Copy these lines exactly as they appear.

*-*-*

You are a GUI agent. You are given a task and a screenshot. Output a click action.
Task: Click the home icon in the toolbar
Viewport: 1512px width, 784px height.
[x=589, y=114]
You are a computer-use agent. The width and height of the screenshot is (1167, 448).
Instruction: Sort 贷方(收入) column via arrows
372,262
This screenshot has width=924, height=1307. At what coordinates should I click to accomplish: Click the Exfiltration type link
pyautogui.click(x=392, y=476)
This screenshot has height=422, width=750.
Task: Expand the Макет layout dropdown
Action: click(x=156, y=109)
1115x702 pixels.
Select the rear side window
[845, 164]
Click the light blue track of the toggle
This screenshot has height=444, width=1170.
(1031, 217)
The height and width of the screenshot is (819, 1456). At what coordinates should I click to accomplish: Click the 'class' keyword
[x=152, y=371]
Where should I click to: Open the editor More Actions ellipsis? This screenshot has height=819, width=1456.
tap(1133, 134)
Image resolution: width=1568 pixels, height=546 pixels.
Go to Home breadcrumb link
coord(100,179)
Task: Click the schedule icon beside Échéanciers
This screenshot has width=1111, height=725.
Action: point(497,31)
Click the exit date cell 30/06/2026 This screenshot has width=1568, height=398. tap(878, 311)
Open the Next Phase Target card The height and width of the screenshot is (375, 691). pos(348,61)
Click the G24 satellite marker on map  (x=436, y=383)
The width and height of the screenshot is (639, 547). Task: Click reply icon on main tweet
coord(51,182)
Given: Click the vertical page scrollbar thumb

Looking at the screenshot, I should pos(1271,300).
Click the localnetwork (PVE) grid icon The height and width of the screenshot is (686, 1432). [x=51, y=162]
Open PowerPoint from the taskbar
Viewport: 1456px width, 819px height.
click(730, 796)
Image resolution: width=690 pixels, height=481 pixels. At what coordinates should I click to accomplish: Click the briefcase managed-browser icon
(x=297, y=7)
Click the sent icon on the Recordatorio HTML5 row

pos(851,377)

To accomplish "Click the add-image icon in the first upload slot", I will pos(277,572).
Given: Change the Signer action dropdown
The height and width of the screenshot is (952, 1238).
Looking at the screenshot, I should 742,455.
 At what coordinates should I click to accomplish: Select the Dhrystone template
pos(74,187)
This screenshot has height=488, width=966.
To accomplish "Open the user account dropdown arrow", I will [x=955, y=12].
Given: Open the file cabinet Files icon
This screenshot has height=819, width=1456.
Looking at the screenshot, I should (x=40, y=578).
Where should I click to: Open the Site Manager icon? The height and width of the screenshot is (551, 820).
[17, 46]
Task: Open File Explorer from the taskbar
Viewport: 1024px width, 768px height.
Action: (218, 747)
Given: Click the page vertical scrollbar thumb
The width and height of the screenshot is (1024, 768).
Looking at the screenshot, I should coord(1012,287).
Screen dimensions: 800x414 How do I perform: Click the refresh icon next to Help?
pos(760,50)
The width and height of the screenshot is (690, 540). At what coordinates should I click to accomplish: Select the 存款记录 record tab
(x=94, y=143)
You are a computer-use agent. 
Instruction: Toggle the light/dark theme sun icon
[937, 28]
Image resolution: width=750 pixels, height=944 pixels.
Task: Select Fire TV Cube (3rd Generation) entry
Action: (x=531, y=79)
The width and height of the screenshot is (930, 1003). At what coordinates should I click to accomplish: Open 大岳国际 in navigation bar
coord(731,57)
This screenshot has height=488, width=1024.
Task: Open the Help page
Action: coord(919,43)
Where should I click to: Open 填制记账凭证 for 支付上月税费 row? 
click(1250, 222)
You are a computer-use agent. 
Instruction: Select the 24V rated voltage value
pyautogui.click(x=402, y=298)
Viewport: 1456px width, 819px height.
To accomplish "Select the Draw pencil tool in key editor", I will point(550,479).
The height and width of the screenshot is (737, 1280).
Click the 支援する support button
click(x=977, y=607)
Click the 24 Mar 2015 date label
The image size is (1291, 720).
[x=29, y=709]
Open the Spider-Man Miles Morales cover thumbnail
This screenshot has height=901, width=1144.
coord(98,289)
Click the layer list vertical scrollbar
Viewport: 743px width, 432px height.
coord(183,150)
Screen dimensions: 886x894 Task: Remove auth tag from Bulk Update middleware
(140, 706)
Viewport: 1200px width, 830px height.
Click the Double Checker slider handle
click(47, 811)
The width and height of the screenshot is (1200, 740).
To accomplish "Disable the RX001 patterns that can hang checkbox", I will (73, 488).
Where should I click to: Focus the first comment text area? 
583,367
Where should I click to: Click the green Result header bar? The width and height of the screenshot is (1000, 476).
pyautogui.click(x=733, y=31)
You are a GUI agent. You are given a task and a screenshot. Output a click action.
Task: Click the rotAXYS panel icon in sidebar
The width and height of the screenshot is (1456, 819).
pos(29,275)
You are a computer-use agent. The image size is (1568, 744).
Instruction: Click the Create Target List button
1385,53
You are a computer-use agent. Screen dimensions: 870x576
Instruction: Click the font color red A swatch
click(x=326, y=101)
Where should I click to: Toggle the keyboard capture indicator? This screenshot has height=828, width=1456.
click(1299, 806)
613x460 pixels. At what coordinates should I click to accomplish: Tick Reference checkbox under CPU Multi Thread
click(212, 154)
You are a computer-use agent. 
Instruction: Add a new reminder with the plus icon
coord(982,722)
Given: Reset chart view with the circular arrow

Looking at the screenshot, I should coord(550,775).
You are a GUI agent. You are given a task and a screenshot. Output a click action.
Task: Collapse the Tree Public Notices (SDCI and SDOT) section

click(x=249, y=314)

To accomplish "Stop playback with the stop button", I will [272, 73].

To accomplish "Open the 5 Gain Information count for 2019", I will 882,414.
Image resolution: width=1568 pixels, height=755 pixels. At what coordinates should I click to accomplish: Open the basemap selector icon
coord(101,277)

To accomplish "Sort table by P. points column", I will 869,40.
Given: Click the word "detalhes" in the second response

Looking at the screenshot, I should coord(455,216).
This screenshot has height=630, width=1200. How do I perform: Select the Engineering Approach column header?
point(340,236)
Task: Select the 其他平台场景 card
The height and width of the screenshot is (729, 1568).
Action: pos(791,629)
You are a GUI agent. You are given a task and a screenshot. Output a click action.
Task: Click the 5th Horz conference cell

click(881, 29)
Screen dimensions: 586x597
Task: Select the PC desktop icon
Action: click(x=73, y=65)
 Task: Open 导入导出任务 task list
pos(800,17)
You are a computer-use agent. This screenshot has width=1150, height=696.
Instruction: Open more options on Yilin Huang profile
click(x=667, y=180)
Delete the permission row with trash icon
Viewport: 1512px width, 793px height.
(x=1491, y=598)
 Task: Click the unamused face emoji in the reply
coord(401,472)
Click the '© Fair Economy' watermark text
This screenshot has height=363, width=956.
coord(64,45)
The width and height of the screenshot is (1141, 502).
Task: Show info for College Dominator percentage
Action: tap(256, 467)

*-*-*

Exercise result
You are a GUI agent. You are given a task and a screenshot. Output a click action.
Task: Click the home icon in the toolbar
Viewport: 1512px width, 784px height.
[x=589, y=114]
You are a computer-use agent. The width and height of the screenshot is (1167, 448).
Instruction: Sort 贷方(收入) column via arrows
372,262
This screenshot has width=924, height=1307. At what coordinates should I click to accomplish: Click the Exfiltration type link
pyautogui.click(x=392, y=476)
This screenshot has height=422, width=750.
Task: Expand the Макет layout dropdown
Action: click(x=156, y=109)
1115x702 pixels.
Select the rear side window
[845, 164]
Click the light blue track of the toggle
This screenshot has height=444, width=1170.
(1031, 217)
The height and width of the screenshot is (819, 1456). At what coordinates should I click to accomplish: Click the 'class' keyword
[x=152, y=371]
Where should I click to: Open the editor More Actions ellipsis? This screenshot has height=819, width=1456.
tap(1133, 134)
Image resolution: width=1568 pixels, height=546 pixels.
Go to Home breadcrumb link
coord(100,179)
Task: Click the schedule icon beside Échéanciers
This screenshot has width=1111, height=725.
Action: point(497,31)
Click the exit date cell 30/06/2026 This screenshot has width=1568, height=398. tap(878, 311)
Open the Next Phase Target card The height and width of the screenshot is (375, 691). pos(348,61)
Click the G24 satellite marker on map  (x=436, y=383)
The width and height of the screenshot is (639, 547). Task: Click reply icon on main tweet
coord(51,182)
Given: Click the vertical page scrollbar thumb

Looking at the screenshot, I should pos(1271,300).
Click the localnetwork (PVE) grid icon The height and width of the screenshot is (686, 1432). [x=51, y=162]
Open PowerPoint from the taskbar
Viewport: 1456px width, 819px height.
click(730, 796)
Image resolution: width=690 pixels, height=481 pixels. At what coordinates should I click to accomplish: Click the briefcase managed-browser icon
(x=297, y=7)
Click the sent icon on the Recordatorio HTML5 row

pos(851,377)

To accomplish "Click the add-image icon in the first upload slot", I will pos(277,572).
Given: Change the Signer action dropdown
The height and width of the screenshot is (952, 1238).
Looking at the screenshot, I should 742,455.
 At what coordinates should I click to accomplish: Select the Dhrystone template
pos(74,187)
This screenshot has height=488, width=966.
To accomplish "Open the user account dropdown arrow", I will [x=955, y=12].
Given: Open the file cabinet Files icon
This screenshot has height=819, width=1456.
Looking at the screenshot, I should (x=40, y=578).
Where should I click to: Open the Site Manager icon? The height and width of the screenshot is (551, 820).
[17, 46]
Task: Open File Explorer from the taskbar
Viewport: 1024px width, 768px height.
Action: (218, 747)
Given: Click the page vertical scrollbar thumb
The width and height of the screenshot is (1024, 768).
Looking at the screenshot, I should coord(1012,287).
Screen dimensions: 800x414 How do I perform: Click the refresh icon next to Help?
pos(760,50)
The width and height of the screenshot is (690, 540). At what coordinates should I click to accomplish: Select the 存款记录 record tab
(x=94, y=143)
You are a computer-use agent. 
Instruction: Toggle the light/dark theme sun icon
[937, 28]
Image resolution: width=750 pixels, height=944 pixels.
Task: Select Fire TV Cube (3rd Generation) entry
Action: (x=531, y=79)
The width and height of the screenshot is (930, 1003). At what coordinates should I click to accomplish: Open 大岳国际 in navigation bar
coord(731,57)
This screenshot has height=488, width=1024.
Task: Open the Help page
Action: coord(919,43)
Where should I click to: Open 填制记账凭证 for 支付上月税费 row? 
click(1250, 222)
You are a computer-use agent. 
Instruction: Select the 24V rated voltage value
pyautogui.click(x=402, y=298)
Viewport: 1456px width, 819px height.
To accomplish "Select the Draw pencil tool in key editor", I will point(550,479).
The height and width of the screenshot is (737, 1280).
Click the 支援する support button
click(x=977, y=607)
Click the 24 Mar 2015 date label
The image size is (1291, 720).
[x=29, y=709]
Open the Spider-Man Miles Morales cover thumbnail
This screenshot has height=901, width=1144.
coord(98,289)
Click the layer list vertical scrollbar
Viewport: 743px width, 432px height.
coord(183,150)
Screen dimensions: 886x894 Task: Remove auth tag from Bulk Update middleware
(140, 706)
Viewport: 1200px width, 830px height.
Click the Double Checker slider handle
click(47, 811)
The width and height of the screenshot is (1200, 740).
To accomplish "Disable the RX001 patterns that can hang checkbox", I will (73, 488).
Where should I click to: Focus the first comment text area? 
583,367
Where should I click to: Click the green Result header bar? The width and height of the screenshot is (1000, 476).
pyautogui.click(x=733, y=31)
You are a GUI agent. You are given a task and a screenshot. Output a click action.
Task: Click the rotAXYS panel icon in sidebar
The width and height of the screenshot is (1456, 819).
pos(29,275)
You are a computer-use agent. The image size is (1568, 744).
Instruction: Click the Create Target List button
1385,53
You are a computer-use agent. Screen dimensions: 870x576
Instruction: Click the font color red A swatch
click(x=326, y=101)
Where should I click to: Toggle the keyboard capture indicator? This screenshot has height=828, width=1456.
click(1299, 806)
613x460 pixels. At what coordinates should I click to accomplish: Tick Reference checkbox under CPU Multi Thread
click(212, 154)
You are a computer-use agent. 
Instruction: Add a new reminder with the plus icon
coord(982,722)
Given: Reset chart view with the circular arrow

Looking at the screenshot, I should coord(550,775).
You are a GUI agent. You are given a task and a screenshot. Output a click action.
Task: Collapse the Tree Public Notices (SDCI and SDOT) section

click(x=249, y=314)

To accomplish "Stop playback with the stop button", I will [272, 73].

To accomplish "Open the 5 Gain Information count for 2019", I will 882,414.
Image resolution: width=1568 pixels, height=755 pixels. At what coordinates should I click to accomplish: Open the basemap selector icon
coord(101,277)

To accomplish "Sort table by P. points column", I will 869,40.
Given: Click the word "detalhes" in the second response

Looking at the screenshot, I should coord(455,216).
This screenshot has height=630, width=1200. How do I perform: Select the Engineering Approach column header?
point(340,236)
Task: Select the 其他平台场景 card
The height and width of the screenshot is (729, 1568).
Action: pos(791,629)
You are a GUI agent. You are given a task and a screenshot. Output a click action.
Task: Click the 5th Horz conference cell

click(881, 29)
Screen dimensions: 586x597
Task: Select the PC desktop icon
Action: click(x=73, y=65)
 Task: Open 导入导出任务 task list
pos(800,17)
You are a computer-use agent. This screenshot has width=1150, height=696.
Instruction: Open more options on Yilin Huang profile
click(x=667, y=180)
Delete the permission row with trash icon
Viewport: 1512px width, 793px height.
(x=1491, y=598)
 Task: Click the unamused face emoji in the reply
coord(401,472)
Click the '© Fair Economy' watermark text
This screenshot has height=363, width=956.
coord(64,45)
The width and height of the screenshot is (1141, 502).
Task: Show info for College Dominator percentage
Action: tap(256, 467)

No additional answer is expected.